35  * - a \ref cons_samediff.c "constraint handler" which handles the branching decisions of the Ryan/Foster branching
36  * - a \ref vardata_binpacking.c "variable data structure" which stores information for each variable and is needed to perform the Ryan/Foster
37  * branching
38  *
39  * In the following we introduce the problem, explain the use of the reader plugin and pricer plugin. Finally, we
40  * introduce the Ryan/Foster branching rule and briefly discuss how that specific branching rule is realized within
41  * the framework \SCIP.
42  *
43  * -# \ref BINPACKING_PROBLEM "Problem description"
44  * -# \ref BINPACKING_READER "Parsing the input format and creating the problem"
45  * -# \ref BINPACKING_PROBLEMDATA "Main problem data"
46  * -# \ref BINPACKING_PRICER "Pricing new variables"
47  * -# \ref BINPACKING_BRANCHING "Ryan/Foster branching"

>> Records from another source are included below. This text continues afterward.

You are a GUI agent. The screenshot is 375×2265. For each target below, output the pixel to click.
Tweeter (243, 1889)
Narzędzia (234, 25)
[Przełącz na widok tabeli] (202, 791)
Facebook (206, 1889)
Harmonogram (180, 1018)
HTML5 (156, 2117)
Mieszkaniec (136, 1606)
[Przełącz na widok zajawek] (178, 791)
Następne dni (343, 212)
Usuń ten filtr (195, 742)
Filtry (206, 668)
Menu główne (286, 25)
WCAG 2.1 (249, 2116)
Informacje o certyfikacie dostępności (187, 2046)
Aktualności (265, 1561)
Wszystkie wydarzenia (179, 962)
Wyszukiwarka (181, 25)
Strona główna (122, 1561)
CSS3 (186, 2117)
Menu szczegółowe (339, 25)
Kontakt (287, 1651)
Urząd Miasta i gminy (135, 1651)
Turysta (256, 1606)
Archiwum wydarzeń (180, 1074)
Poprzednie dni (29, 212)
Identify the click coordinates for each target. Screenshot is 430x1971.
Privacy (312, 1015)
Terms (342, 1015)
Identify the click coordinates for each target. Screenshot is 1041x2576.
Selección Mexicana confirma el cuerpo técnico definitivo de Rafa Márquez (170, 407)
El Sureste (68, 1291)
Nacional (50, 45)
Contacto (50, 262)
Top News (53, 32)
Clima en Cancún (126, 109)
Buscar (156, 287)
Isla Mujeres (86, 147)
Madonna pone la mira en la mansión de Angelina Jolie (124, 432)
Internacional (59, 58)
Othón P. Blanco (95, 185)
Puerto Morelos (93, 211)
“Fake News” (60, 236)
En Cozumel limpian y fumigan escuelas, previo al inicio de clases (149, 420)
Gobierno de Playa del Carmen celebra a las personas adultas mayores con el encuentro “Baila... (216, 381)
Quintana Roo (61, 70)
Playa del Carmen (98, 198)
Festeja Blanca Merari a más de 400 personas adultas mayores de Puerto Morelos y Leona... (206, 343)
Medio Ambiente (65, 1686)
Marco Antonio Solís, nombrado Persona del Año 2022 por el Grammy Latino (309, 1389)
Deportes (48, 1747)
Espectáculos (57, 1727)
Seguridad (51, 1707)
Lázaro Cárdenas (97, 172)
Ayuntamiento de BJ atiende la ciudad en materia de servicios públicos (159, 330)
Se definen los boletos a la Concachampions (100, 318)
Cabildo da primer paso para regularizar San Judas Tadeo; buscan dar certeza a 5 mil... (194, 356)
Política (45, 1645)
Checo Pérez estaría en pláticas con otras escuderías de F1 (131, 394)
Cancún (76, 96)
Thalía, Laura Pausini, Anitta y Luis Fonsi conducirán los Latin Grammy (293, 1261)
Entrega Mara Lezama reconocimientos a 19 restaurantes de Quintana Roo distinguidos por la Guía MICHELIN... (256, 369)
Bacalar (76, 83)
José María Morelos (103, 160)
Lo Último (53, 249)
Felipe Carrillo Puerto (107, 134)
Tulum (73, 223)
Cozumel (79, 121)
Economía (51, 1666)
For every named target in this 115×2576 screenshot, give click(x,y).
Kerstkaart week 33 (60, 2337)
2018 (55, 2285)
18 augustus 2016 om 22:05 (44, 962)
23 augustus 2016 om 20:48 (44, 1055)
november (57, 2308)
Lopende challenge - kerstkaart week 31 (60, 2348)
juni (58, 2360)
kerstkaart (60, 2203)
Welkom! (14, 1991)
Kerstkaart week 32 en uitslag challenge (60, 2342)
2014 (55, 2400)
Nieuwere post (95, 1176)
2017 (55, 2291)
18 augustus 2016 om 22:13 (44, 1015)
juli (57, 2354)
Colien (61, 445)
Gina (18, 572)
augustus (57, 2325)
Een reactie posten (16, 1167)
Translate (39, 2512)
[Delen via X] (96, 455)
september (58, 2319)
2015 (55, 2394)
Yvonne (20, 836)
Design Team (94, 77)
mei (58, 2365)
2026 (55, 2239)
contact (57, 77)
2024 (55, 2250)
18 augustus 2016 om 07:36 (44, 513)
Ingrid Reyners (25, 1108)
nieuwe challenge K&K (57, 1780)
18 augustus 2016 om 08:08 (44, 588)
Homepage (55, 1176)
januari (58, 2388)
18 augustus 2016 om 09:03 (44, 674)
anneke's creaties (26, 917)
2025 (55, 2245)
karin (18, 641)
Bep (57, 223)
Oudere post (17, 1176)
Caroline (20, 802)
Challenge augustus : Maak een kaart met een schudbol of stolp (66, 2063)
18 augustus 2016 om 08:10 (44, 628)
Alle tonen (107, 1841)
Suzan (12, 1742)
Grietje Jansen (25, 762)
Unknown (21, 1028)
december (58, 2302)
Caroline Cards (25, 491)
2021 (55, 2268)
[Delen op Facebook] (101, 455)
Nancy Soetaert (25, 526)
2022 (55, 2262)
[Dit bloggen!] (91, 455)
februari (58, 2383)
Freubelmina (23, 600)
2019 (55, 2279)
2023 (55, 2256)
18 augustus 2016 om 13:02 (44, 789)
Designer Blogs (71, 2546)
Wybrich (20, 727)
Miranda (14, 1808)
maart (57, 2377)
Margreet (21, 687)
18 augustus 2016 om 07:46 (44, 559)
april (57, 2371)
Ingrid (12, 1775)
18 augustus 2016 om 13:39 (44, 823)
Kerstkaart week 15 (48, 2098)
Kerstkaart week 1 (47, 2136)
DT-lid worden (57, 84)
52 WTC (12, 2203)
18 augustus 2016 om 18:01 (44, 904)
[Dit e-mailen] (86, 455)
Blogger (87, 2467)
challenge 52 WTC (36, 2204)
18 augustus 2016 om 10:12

48  * -# \ref BINPACKING_MAKEFILE "The Makefile"
49  *
50  */
51 
52 /**@page BINPACKING_PROBLEM Problem description
53  *
54  * The binpacking problem consists of the task to distribute a given set of items \f$ [n] := \{1, \dots, n\}\f$ with
55  * nonnegative size \f$s_i\f$ to a minimal number of bins, all of the same capacity \f$\kappa\f$. As example consider 9
56  * items with sizes: 2, 1, 2, 1, 1, 2, 3, 2, and 1 and a bin capacity of \f$\kappa\f$ of 4. The following pictures show
57  * a feasible solution which needs 5 bins. The minimum number of bins needed for that example is 3.
58  *
59  * <CENTER>
60  * \image html binpacking.png
61  * </CENTER>
62  *
63  * This problem can be formulated as a set covering problem as discussed by Gilmore and Gomory in the following two classical papers:
64  * - Gilmore P. C., R. E. Gomory: A linear programming approach to the cutting-stock problem. Operations Research 9 (1961): 849-859.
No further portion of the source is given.